16 fevereiro 2012

O Estado Segundo Alguns Filósofos

Para Maquiavel, o fim justifica os meios. O que conta para um político não é a substância, mas a imagem. Tendo em vista o bem comum, pode perfeitamente abandonar a ética individual. “Se necessário, o príncipe pode chegar até à traição; o importante é que justifique o seu comportamento com uma aparência de legitimidade”.  

Para Hobbes, o Estado soberano é um Deus mortal.
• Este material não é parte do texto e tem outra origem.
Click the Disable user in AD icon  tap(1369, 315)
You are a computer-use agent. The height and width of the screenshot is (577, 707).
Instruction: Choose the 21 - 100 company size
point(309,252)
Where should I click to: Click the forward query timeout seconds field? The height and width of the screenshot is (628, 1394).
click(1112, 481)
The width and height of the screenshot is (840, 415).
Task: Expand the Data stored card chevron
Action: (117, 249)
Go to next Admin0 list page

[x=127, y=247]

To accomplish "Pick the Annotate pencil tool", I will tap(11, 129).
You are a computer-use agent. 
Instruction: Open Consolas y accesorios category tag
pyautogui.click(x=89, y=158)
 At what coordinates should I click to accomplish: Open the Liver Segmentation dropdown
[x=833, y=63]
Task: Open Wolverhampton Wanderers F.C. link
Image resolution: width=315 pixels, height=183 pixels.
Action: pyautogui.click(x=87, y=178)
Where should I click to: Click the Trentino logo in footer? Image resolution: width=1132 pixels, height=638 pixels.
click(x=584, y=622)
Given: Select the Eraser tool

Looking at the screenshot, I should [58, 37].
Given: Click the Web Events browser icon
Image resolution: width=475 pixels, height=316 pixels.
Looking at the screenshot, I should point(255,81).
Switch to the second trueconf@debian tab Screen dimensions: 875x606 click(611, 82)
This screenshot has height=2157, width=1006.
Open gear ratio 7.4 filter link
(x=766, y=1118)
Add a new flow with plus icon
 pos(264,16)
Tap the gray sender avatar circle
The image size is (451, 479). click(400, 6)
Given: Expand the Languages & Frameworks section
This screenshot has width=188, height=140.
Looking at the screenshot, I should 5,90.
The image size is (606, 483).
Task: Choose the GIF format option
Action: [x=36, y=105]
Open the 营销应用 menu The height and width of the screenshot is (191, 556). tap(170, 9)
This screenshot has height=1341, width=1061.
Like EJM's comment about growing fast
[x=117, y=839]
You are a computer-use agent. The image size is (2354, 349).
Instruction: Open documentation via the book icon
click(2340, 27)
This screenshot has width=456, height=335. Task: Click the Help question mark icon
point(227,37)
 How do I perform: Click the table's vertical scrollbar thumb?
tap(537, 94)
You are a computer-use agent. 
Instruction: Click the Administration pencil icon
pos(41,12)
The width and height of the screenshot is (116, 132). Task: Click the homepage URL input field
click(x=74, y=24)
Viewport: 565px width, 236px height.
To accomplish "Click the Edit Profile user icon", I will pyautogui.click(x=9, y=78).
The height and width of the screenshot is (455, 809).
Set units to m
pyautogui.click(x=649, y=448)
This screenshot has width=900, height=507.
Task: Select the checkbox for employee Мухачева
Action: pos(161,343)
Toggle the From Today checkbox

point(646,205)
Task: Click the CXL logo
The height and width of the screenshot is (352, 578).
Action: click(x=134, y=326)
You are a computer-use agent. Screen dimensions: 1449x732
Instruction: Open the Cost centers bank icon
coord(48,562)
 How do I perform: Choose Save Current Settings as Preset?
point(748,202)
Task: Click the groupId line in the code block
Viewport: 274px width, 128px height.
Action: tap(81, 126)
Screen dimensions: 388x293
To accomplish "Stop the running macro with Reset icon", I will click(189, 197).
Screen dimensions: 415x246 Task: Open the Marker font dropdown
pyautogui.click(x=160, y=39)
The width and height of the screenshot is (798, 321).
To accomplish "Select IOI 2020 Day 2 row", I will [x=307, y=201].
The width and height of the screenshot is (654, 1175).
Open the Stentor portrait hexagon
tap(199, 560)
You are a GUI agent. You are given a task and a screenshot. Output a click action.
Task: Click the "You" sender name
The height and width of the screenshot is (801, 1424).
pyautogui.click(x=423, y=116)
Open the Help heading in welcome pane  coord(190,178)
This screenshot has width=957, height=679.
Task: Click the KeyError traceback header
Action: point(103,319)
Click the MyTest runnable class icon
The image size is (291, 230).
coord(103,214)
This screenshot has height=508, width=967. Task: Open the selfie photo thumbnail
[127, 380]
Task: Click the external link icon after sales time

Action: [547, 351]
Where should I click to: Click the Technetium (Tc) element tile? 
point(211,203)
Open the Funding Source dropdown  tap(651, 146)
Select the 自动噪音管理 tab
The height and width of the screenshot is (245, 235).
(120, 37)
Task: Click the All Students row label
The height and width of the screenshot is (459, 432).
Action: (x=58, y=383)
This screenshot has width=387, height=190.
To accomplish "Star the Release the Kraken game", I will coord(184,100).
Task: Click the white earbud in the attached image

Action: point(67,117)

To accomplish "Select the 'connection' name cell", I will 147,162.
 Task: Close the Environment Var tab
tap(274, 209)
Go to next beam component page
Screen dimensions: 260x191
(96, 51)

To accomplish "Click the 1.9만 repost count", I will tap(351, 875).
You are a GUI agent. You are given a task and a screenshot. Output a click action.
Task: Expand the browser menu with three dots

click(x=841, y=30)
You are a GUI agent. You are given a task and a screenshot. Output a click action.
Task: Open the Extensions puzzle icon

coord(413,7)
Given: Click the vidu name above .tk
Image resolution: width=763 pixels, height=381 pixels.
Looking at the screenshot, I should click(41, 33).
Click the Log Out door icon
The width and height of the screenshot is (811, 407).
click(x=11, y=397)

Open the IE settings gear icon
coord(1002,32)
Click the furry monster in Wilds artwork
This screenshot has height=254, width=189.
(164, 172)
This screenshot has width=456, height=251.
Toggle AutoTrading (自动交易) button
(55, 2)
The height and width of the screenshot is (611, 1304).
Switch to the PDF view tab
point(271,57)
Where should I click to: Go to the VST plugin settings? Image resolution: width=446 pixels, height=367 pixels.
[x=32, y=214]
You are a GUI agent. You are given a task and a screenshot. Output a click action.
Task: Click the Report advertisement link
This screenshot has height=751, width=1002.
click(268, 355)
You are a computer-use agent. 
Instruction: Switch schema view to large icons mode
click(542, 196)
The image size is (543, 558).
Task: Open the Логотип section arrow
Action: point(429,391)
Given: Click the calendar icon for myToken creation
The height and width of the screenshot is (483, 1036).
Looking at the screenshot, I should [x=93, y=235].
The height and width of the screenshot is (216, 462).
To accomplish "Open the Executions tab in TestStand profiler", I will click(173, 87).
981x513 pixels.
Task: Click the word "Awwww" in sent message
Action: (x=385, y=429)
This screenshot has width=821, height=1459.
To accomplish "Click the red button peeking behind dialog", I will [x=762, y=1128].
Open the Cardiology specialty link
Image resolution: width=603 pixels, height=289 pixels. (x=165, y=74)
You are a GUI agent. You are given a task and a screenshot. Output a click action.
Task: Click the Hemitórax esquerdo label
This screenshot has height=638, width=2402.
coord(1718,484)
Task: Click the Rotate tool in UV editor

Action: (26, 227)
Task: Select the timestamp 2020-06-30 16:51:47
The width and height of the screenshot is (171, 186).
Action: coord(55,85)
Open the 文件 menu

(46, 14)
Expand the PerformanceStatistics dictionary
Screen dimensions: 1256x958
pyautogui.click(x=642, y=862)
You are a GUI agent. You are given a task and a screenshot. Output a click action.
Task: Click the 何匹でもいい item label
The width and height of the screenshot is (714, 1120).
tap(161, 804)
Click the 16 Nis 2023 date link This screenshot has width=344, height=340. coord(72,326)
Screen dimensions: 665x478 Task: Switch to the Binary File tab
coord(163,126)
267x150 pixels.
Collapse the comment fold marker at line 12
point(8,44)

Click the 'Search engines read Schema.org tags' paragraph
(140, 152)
Acha que o homem só cumpre a lei quando é atemorizado pelo Estado; quanto mais forte o Estado, menos serão as transgressões. “Hobbes foi o teórico do absolutismo político; considerava o Estado uma entidade digna de veneração, um Deus mortal pouco abaixo de Deus imortal, um Leviatã, o invencível monstro descrito na Bíblia (Livro de Jó)”.

Para Locke, a proteção do cidadão, com relação ao abuso de poder, assenta-se na divisão de poderes. Em se tratando do Estado, elucida, também, os limites da tolerância: “Uma sociedade democrática não pode aceitar qualquer seita secreta e obediente a um país estrangeiro, assim como não pode permitir o ateísmo, sinônimo de imoralidade e falta de responsabilidade”.

Para Rousseau, o Estado deve pautar-se pela vontade geral, e não a da maioria. É uma posição contrária à democracia: “O bem comum não pode ser estabelecido pela simples soma estatística das opiniões individuais – por exemplo, pelo voto, posto que somando tantos egoísmos não se obtém absolutamente altruísmo e consciência civil”.

Para Kant, o Estado deveria respeitar uma constituição republicana mundial. Mesmo reconhecendo que a agressividade é própria da psicologia humana, ainda assim crê firmemente na utopia pacifista. “Não poderiam existir guerras civis em um Estado de direito capaz de salvaguardar os princípios fundamentais da igualdade social, da liberdade individual, da representação e da divisão de poderes”.

Para Hegel, o Estado é uma família em ponto grande; é substância ética consciente de si mesma. Com isso, diviniza a noção de Estado. “Reafirmando a unidade interna típica da família (tese), e após ter passado pela dispersão da sociedade civil (antítese), o Estado coloca-se como um organismo vivo e necessariamente compacto e unitário, uma verdadeira família ampliada”.

Para Marx, a história é luta de classes. Em seu materialismo histórico e dialético, mostra as transformações da sociedade. Para tanto, baseia-se na dialética de Hegel. “O mundo feudal, o capitalismo burguês e a futura sociedade comunista são respectivamente a tese, a antítese e a síntese de uma tríade dialética global”.

Fonte de Consulta

NICOLA, Ubaldo. Antologia Ilustrada de Filosofia: das Origens à Idade Moderna. Tradução de Margherita De Luca. São Paulo: Globo, 2005.